» **EXERCISE PROMPT**
Using the entries that follow, write out the line containing "Fit the workflow to screen", the line containing "This screenshot has width=720, height=1101.", and every line between them, exactly and nothing else.
[PROVIDED DATA Boundary: Start]
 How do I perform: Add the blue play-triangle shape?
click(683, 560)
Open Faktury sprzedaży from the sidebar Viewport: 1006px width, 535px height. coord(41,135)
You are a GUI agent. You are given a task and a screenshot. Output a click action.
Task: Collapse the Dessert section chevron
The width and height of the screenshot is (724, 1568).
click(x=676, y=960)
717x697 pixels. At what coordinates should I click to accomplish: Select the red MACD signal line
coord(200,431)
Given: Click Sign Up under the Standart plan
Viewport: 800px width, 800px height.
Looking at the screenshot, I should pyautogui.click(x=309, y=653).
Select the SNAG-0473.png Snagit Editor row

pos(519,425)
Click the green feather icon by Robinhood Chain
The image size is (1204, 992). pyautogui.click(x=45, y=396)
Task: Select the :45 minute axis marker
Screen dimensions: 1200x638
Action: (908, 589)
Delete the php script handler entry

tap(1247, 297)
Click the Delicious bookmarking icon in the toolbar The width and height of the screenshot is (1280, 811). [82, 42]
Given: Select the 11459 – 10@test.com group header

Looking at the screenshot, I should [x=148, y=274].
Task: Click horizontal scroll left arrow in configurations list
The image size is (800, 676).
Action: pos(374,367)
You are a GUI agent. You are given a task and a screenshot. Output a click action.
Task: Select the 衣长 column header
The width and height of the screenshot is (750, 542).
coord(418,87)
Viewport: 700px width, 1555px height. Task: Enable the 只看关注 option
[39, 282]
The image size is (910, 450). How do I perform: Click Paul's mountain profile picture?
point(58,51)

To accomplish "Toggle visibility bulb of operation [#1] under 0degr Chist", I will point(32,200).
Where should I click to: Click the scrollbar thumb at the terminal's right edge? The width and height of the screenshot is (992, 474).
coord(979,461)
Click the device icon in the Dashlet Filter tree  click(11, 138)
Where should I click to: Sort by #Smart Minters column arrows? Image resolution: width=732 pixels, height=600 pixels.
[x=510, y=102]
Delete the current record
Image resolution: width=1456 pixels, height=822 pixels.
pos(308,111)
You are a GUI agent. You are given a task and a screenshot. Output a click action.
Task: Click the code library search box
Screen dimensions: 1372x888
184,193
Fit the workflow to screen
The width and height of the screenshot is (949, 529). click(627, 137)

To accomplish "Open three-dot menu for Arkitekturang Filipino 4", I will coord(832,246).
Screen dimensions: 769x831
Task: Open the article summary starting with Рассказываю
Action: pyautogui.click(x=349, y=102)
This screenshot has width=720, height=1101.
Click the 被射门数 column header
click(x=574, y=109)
[PROVIDED DATA Boundary: End]
» **YOUR RESPONSE**
Fit the workflow to screen
The width and height of the screenshot is (949, 529). click(627, 137)

To accomplish "Open three-dot menu for Arkitekturang Filipino 4", I will coord(832,246).
Screen dimensions: 769x831
Task: Open the article summary starting with Рассказываю
Action: pyautogui.click(x=349, y=102)
This screenshot has width=720, height=1101.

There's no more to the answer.